Fears of another round of hike in key interest rates in near future by the apex bank due to inflationary pressure and also rising global crude oil prices due to turmoil in Egypt, compelled operators and investors to book profits even at the current low levels.
According to market participants, the rise in interest rates might affect the bottomline of the companies in the next quarter earnings, resulting the interest rate sensitive stocks from realty, FMCG, banking and auto stocks suffered the most.
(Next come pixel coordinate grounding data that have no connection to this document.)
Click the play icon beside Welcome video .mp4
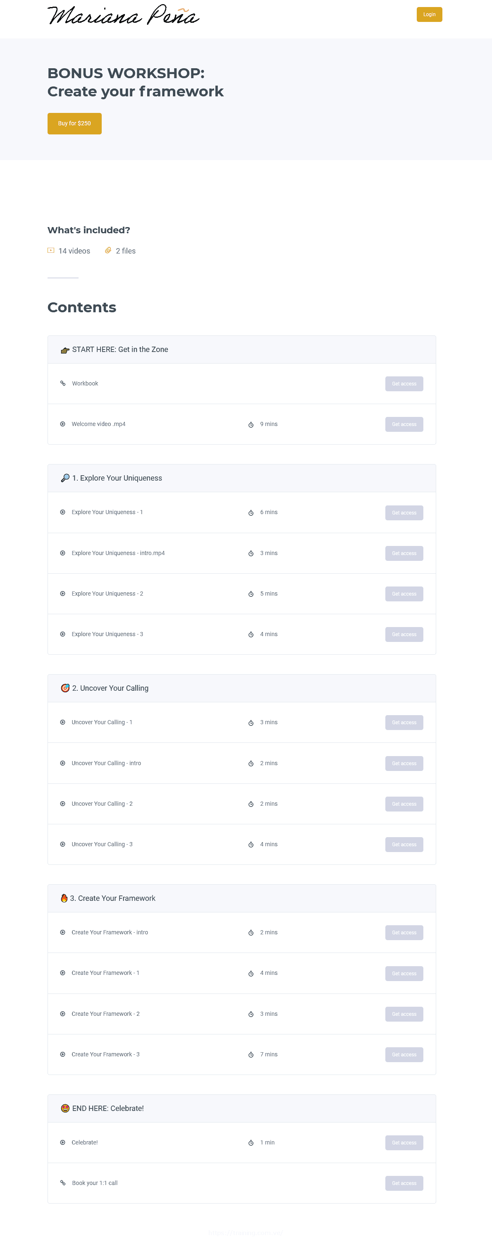 point(63,424)
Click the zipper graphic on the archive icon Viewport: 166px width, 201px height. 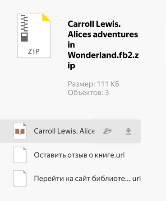(x=24, y=28)
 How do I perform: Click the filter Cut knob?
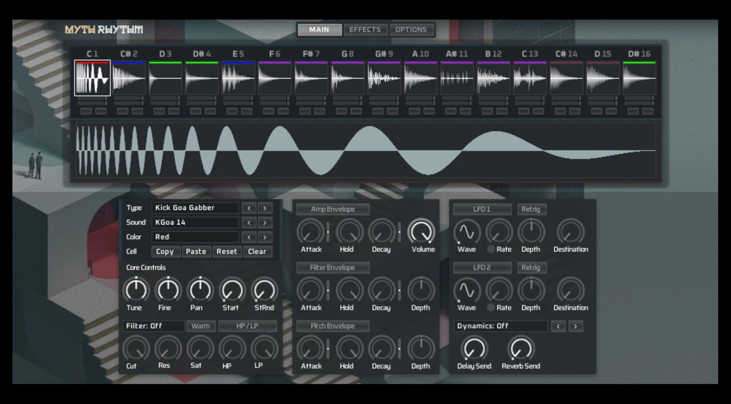pos(136,349)
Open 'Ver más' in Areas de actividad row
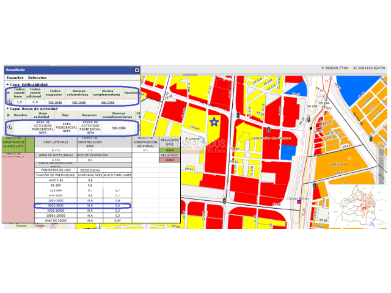This screenshot has width=391, height=293. [118, 128]
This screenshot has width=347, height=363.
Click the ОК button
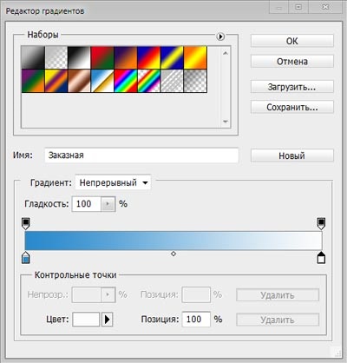(x=292, y=41)
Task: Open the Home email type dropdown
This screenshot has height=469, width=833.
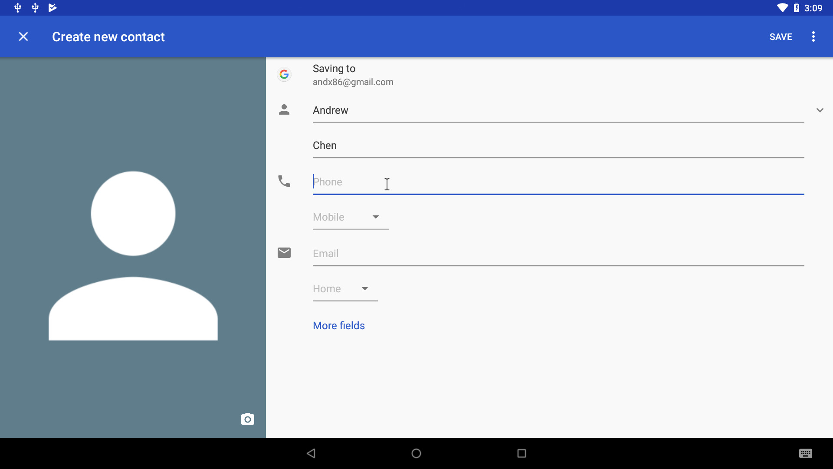Action: click(x=345, y=289)
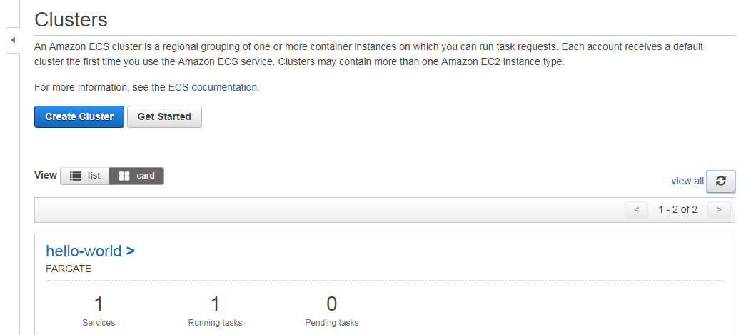Go to next page of clusters
The image size is (746, 335).
tap(719, 209)

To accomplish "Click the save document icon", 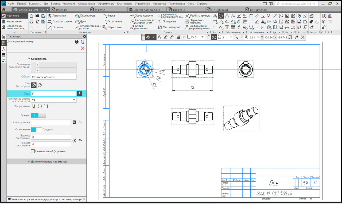I will (43, 15).
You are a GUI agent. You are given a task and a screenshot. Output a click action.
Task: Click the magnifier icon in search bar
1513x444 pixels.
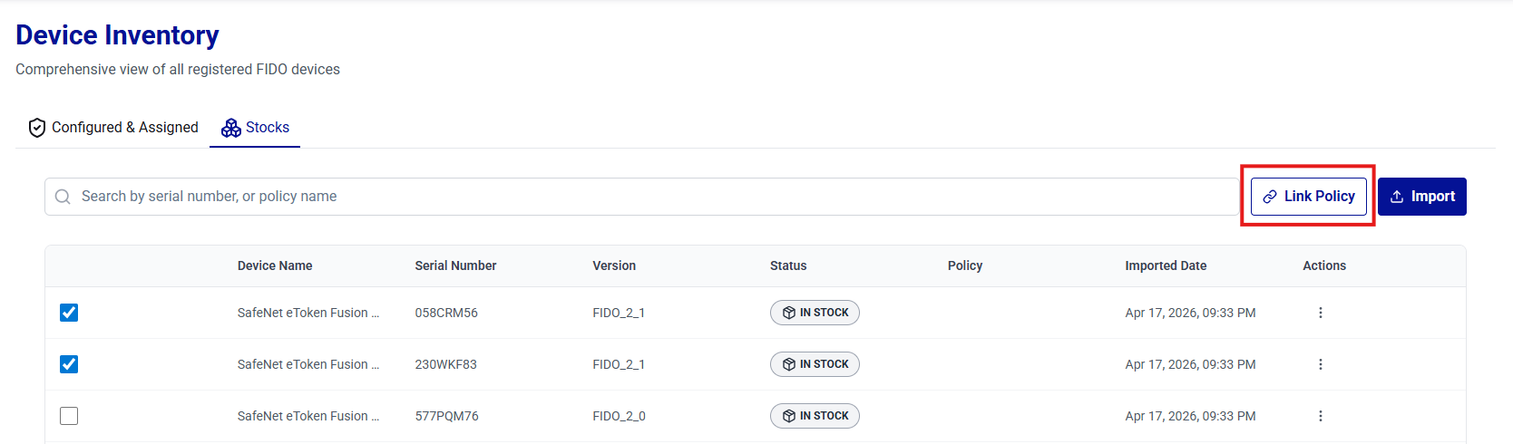(63, 197)
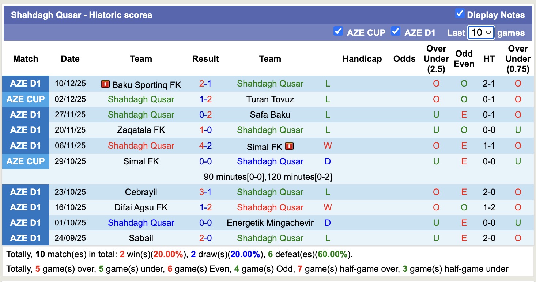Uncheck the AZE CUP filter checkbox

pyautogui.click(x=338, y=31)
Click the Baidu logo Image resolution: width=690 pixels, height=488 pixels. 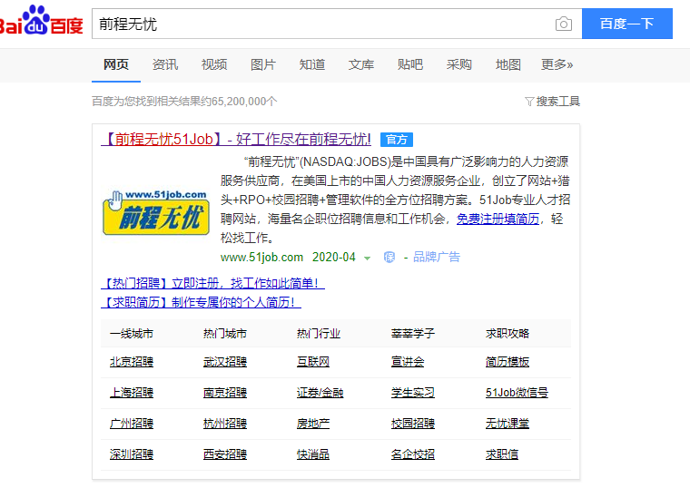(x=41, y=23)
Statement by the Prime Minister Manmohan Singh that the economy has been on a high growth trajectory for the past few years, inflation posed a "serious threat to the growth momentum", also added fuel to the fire.
The Bombay Stock Exchange 30-share index touched a high of 18,542.20, but fell back sharply below 18K-mark to a low of 17,926.98 before concluding the week at 18,008.15, the level not seen since August 31, 2010 when it was ended at 17,971.12. It showed a loss of 999.38 points or 5.26 per cent during the last two weeks.
The NSE 50-share Nifty also tumbled by 116.40 points or 2.11% to finish below 5,400-mark at over 6-month low of 5,395.75. Previously, it had settled at 5,367.60 on July 30, 2010.